Le porte-parole du ministère turc d’affaires étrangère Hüseyin Diriöz a fait un communiqué de presse dans lequel il a défendu la dernière directive, qui comme les précédentes visait à " rapprocher les compatriotes et l’Etat ". Sans oublier de souligner que l’Etat se positionnait de manière neutre et observait la même distance avec toutes les organisations, sans faire de distinction sur base de religion, race où origine géographique. Le communiqué a également fait le point sur les écoles, qui fonctionnaient selon les législations des pays d’accueil et en conformité avec les règles sur place, et que les relations entre elles et les missions diplomatiques turques s’entretenaient dans le cadre des principes décrits plus haut. Selon le journal AKSAM, la directive en question demandait aux ambassades de traiter les écoles des fondations proches de Fethullah Gülen (dites " les écoles des Nurcular ") comme des établissements officiels.

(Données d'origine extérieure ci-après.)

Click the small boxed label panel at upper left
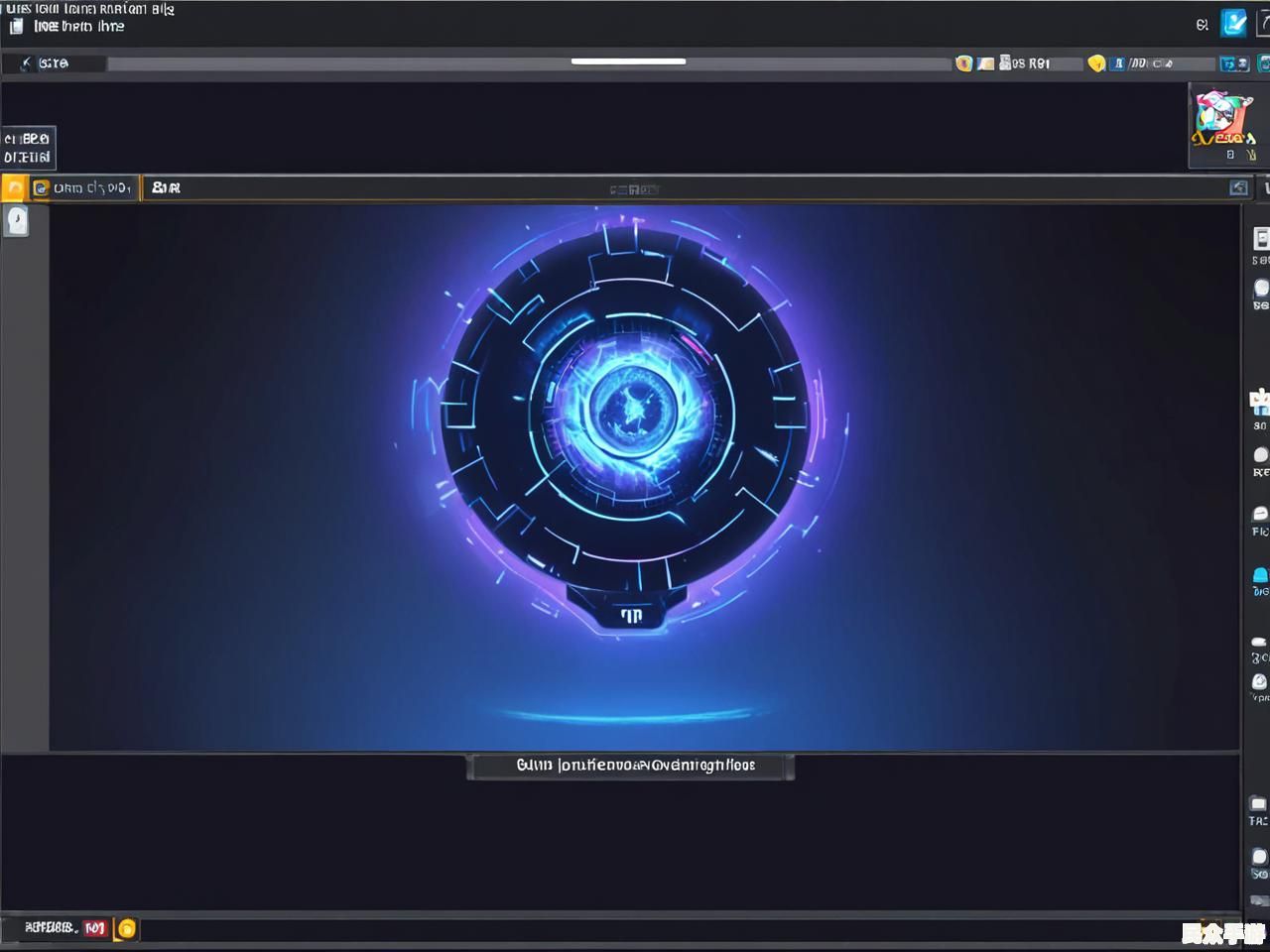 point(28,148)
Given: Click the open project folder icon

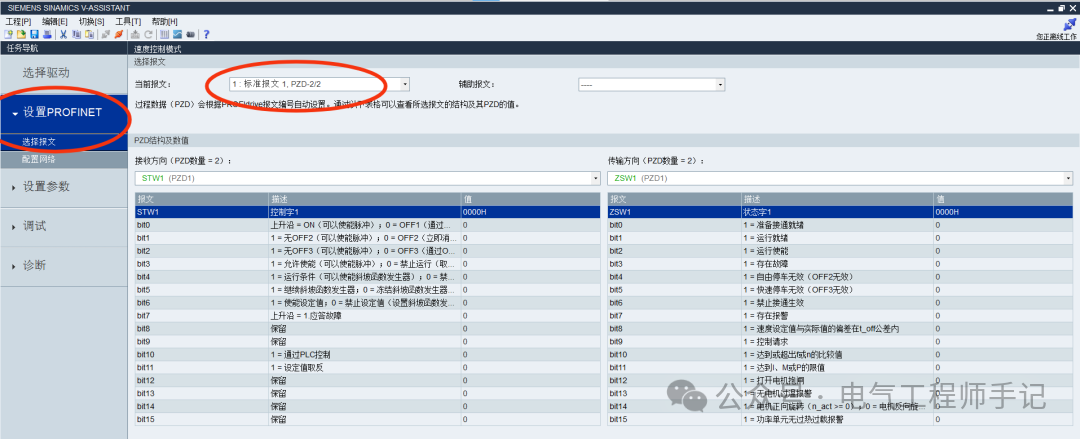Looking at the screenshot, I should [x=21, y=34].
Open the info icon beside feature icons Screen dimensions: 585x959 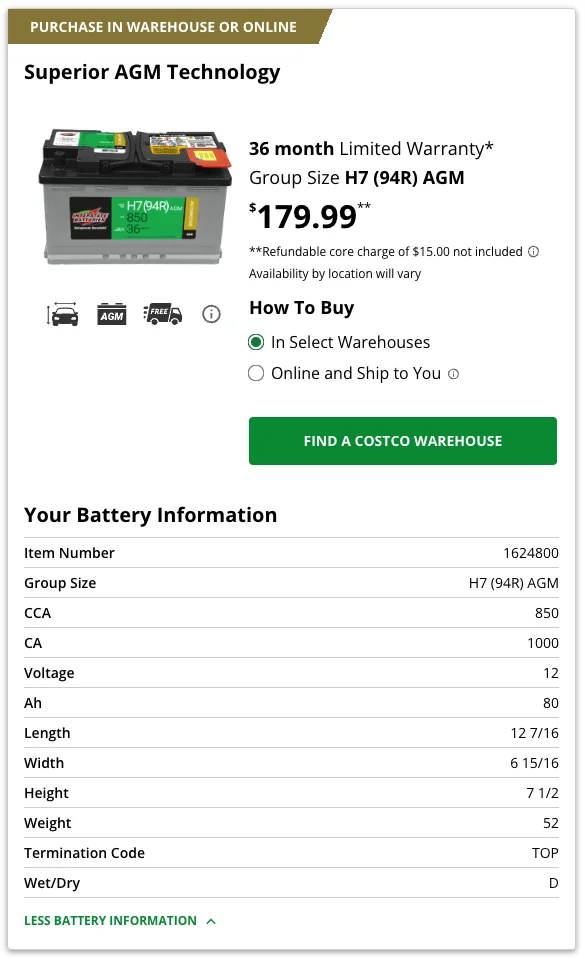(211, 314)
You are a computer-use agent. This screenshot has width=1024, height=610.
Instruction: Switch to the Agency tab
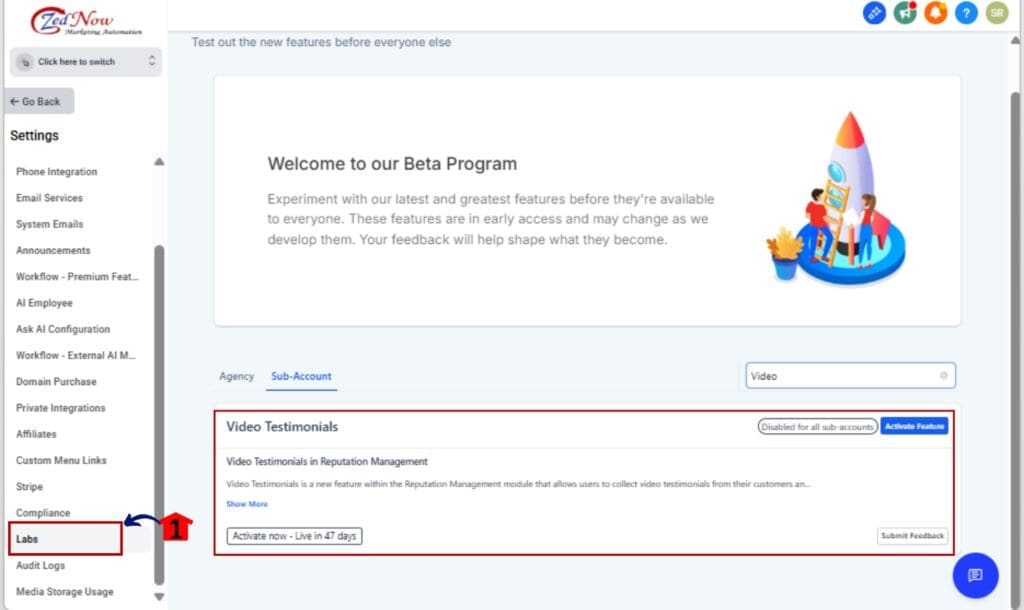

Le premier ministre Erdogan n’a pas échappé lui non plus aux interpellations dans ce dossier brûlant. Invité de la télévision ATV, il a déclaré que ladite direction ne citait aucune organisation en particulier, mais toutes les organisations non dangereuses. " Pourquoi nos ambassades ne seraient-elles pas en bon contact avec les formations qui ne sont pas impliquées dans les activités terroristes et qui défendent les intérêts de notre pays ? " a-t-il dit.

" Il y a beaucoup d’organisations des travailleurs turcs à l’étranger. Si elles fonctionnent bien, c’est notre avantage. Mais nous n’avons pas su jusqu’aujourd’hui profiter de cet avantage. Il faut que nous soyons en contact continu avec ces formations. Et peut-être elles vont nous aider à avoir un impact sur les administrations des pays d’accueil. Elles doivent s’intégrer aux pouvoirs centraux et locaux de ces pays, et pour cela elles doivent se coordonner. Mais nos ambassades se plaignent de ne pas pouvoir réunir ces associations. Il faut que nous les réunissions pour le bien de nos compatriotes là-bas et peut-être nous aurons ainsi la possibilité de les propulser aux parlements sur place. "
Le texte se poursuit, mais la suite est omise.